Our time on the Vineyard was short and sweet. Our trip included: beach visit, alpacas, lots of walking, golf for The Husband, reading (I finished The Guest Cottage by Nancy Thayer), food, carousel rides, and relaxing with The Dog. I’ve been visiting since I was a little girl, and when I step off the ferry I don’t feel like a cynical 32 year old, I feel like a little girl again – I want ice cream and to catch the brass ring. I love the green cross walks and the smells. I am so happy that, when driving, I actually let other people have the right away and I let people in front of me when I don’t have to and I don’t drive like a Masshole.
As for the pregnancy, yesterday I had some bleeding. I spent a good part of the day at the beach and when I came home I went to the bathroom and… red blood. I didn’t freak out. I felt rather calm about it all. I didn’t have any pain or cramping, no fever, no chills. It was mostly just surprising. I already had my yearly physical scheduled for today with Dr. F (I did call the nurse earlier in the week to explain that I was pregnant, and she said I should/could still come in for my physical.) So today I just explained to Dr. F what happened yesterday. She did an examination (my OS is closed by she could see old blood). She ordered a blood draw (my hCG level was 14,099.5, which the nurse described as “wonderful” when she told me about it! Imagine me getting “wonderful” news after a doctor’s appointment!) and based on the hCG she then ordered an ultrasound to ensure the pregnancy was in the right place (not ectopic.) It isn’t. On the ultrasound they could see the gestational and yolk sacs. No fetal pole or heartbeat. I am measuring 5w4d, so both the ultrasound tech. and Dr. F said they weren’t expecting to see a heartbeat anyway given how early it is.
What they did find, however, is a “subgestational bleed.” When the nurse explained it to me she likened it to bruising from implantation. It wasn’t near the sacs so the pregnancy isn’t in any immediate danger. However, if my bleeding gets worse (right now it’s down to spotting when I go to the bathroom) I am to call right away. And I am on pelvic rest. I also have to go for another scan next Friday so they can see what the bleed is doing and if it has gotten smaller. Also to see if there is a heartbeat (they said there should be one in a week.) I was told that this is a very common cause of bleeding in early pregnancy and that these matters typically resolve themselves naturally and many people go on to have perfectly normal, healthy pregnancies after this.

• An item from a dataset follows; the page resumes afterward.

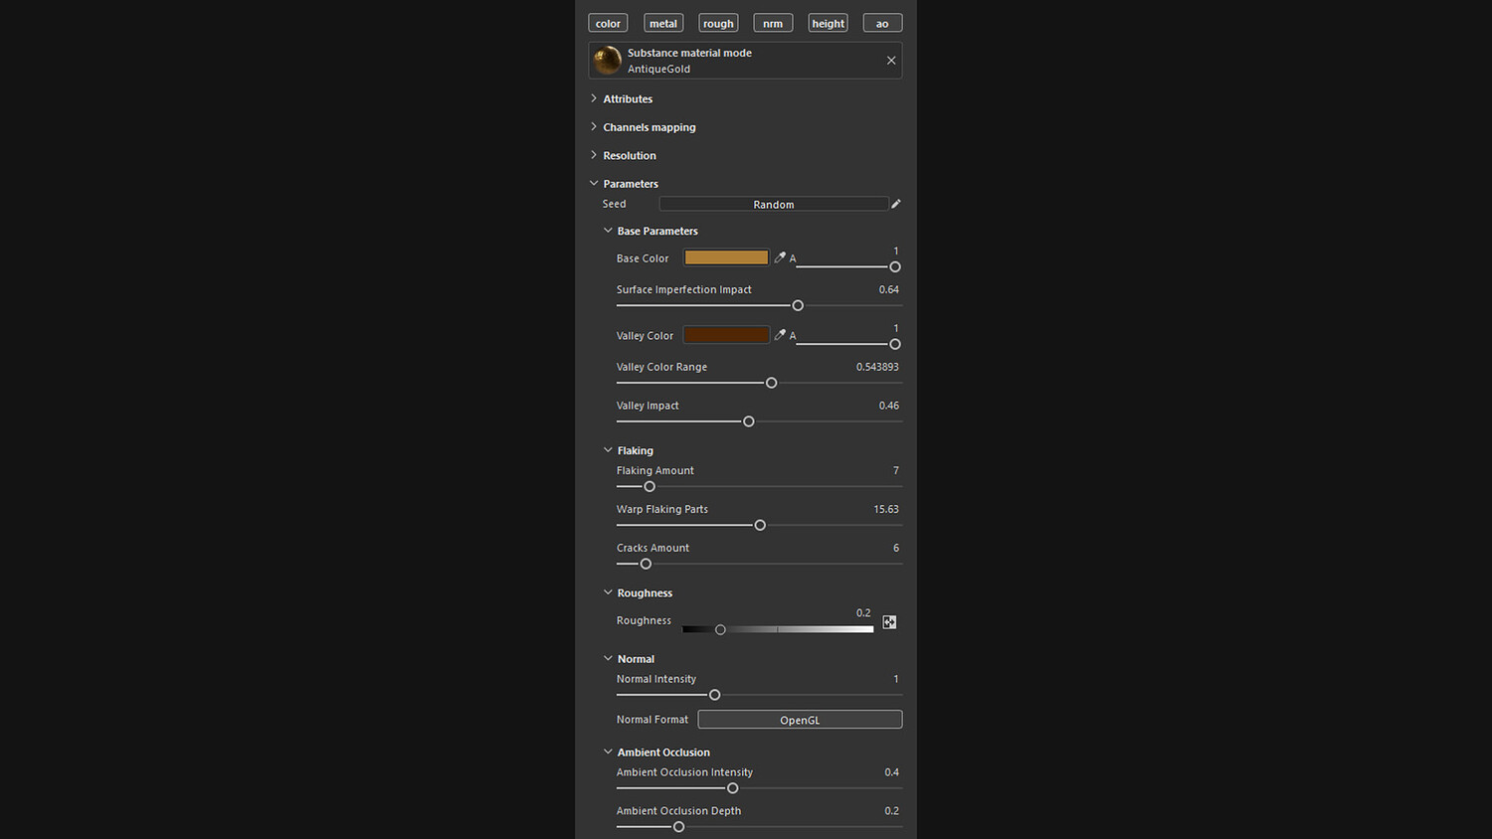This screenshot has height=839, width=1492.
Task: Click the AntiqueGold material sphere thumbnail
Action: 608,61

Don’t they know I am not most people?!?! I am the Girl on the Wrong Side of the Odds.
I don’t feel very panicky or upset about this. I feel calm. Maybe it’s because I am so tired; for the past few days I have felt like at any point in the day I could just lay my head down and sleep. Maybe its the nausea; today, or the first time this pregnancy, I have felt nauseous off and on. Mostly when I think of specific foods; for instance, pizza (one of my favorites). Just thinking about it makes me want to gag. And coffee. I haven’t thrown up but I’ve gagged a couple of times. Or maybe I just know that this isn’t as bad as it could be. No, a bleed isn’t “good news” but there’s nothing that can be done. And everything else looks fine so far. So I have no choice really but to go with it.

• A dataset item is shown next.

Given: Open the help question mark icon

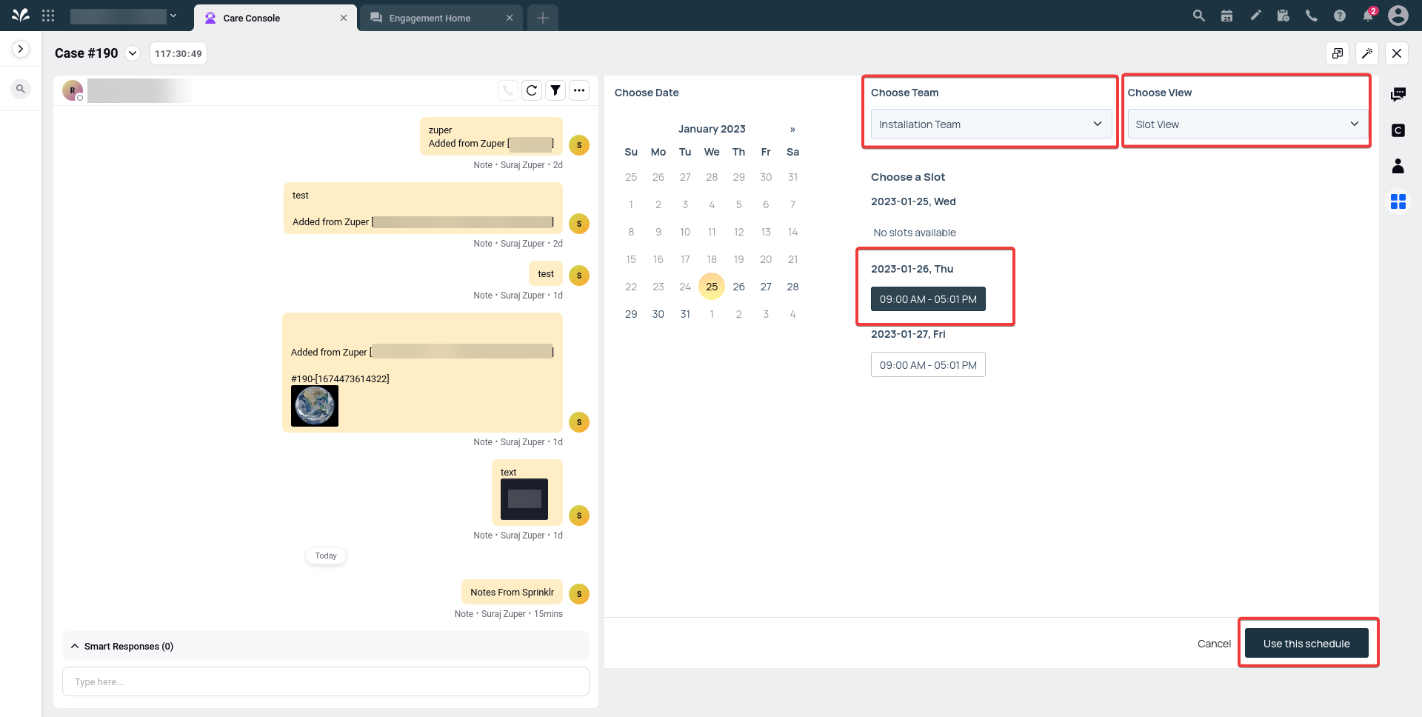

After today’s scan The Husband commented to me – “I didn’t want to say anything, but isn’t it nice going to a new office and having a new tech?” And yes, it is nice. I’m glad he thinks so too. Not that I blame my past doctor or hold any negative feelings toward her, but I think switching practices was one of the best things I’ve done since my losses. And knowing that Dr. F works with E and came highly recommended by E was enough of a sell for me. I just never want to walk into Dr. S’s office again. I don’t even want to drive by it. She’s a nice lady and a good doctor, but I had two of the worst moments of my life there so no, I’m not in a rush to ever go back.